The sum of this evidence has led to us to study, after our experience with the respiratory mucosa [13, 14], the alterations of the glycosylation in different cervical lesions. Our findings are very similar to those from our previous studies, leading us to believe that these alterations could be a phenomenon common in different tumors with different etiological implications.
Our work, unlike its precedents, is complemented with the use of lectins, a tool that has served to control the results by means of immunohistochemistry to discard possible artefacts motivated by the fixation or the different processing of the tissues.
On the other hand, HPV infection has been strongly related to cancers of the lower female genital tract, penis, larynx, lungs and anus. It is known that the subtypes 16, 18, 45 and 56 in cervical lesions are related to a greater relative risk of developing invasive carcinomas [44, 45].
Some papers point out that the percentage of PCNA positive proliferation cells is significantly higher in premalignant and malignant lesions of the uterine cervix than in nonneoplastic lesions .
To investigate the possible differential expression of PCNA in negative and positive lessions of the cervix for E6 HPV-16 lesions, we have studied, using immunohistochemistry and PCR, different cases from flat condylomas to invasive caricinomas. We also inquired into the overexpression of p53 in order to explain the cases with a possible alteration of this tumor supressor gen.

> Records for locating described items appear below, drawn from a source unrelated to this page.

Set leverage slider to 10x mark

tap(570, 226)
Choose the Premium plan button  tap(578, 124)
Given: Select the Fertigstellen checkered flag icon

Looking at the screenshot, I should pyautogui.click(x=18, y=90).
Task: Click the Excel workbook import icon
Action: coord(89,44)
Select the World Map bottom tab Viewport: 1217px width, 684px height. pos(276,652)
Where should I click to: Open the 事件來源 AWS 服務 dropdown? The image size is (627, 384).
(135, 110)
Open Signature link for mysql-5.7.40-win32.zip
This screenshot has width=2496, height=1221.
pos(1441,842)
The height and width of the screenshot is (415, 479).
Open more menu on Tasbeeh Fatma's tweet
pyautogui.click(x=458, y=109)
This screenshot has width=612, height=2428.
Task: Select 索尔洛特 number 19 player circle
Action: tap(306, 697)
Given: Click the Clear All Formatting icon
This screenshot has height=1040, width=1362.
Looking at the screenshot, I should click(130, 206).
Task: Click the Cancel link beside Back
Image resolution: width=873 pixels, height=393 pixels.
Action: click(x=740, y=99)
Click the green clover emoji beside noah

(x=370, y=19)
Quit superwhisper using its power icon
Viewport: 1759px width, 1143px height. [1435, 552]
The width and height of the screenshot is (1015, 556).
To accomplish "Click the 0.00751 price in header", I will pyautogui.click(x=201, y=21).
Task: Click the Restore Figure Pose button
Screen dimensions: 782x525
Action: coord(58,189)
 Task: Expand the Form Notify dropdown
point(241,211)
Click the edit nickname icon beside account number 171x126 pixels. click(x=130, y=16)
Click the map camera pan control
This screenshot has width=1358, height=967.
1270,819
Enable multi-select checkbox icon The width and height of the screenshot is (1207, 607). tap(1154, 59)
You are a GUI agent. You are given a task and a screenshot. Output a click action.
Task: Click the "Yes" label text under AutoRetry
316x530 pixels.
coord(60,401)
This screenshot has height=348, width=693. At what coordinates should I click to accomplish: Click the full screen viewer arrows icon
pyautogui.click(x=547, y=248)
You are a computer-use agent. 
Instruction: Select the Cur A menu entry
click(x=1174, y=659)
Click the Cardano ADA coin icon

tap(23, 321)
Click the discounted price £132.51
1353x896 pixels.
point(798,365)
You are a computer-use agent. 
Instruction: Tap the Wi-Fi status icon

We did not find a significant expression of p53 as other authors have reported . Only occasional basal or parabasal nucleus could be seen as positive with the DO-7 MoAB clone. However PCNA was expressed more progressively from a lower grade to the higher degrade and invasive carcinomas. Our results are consistent with the observations that the cell proliferating index as detected immunohistochemically using PCNA may be a useful parameter to indicate the degree of CIN. In addition, we found in our study a higher PCNA proliferation index in CIN III and invasive carcinomas of cervix positive for HPV-16 versus the cases that are negative for this type of virus.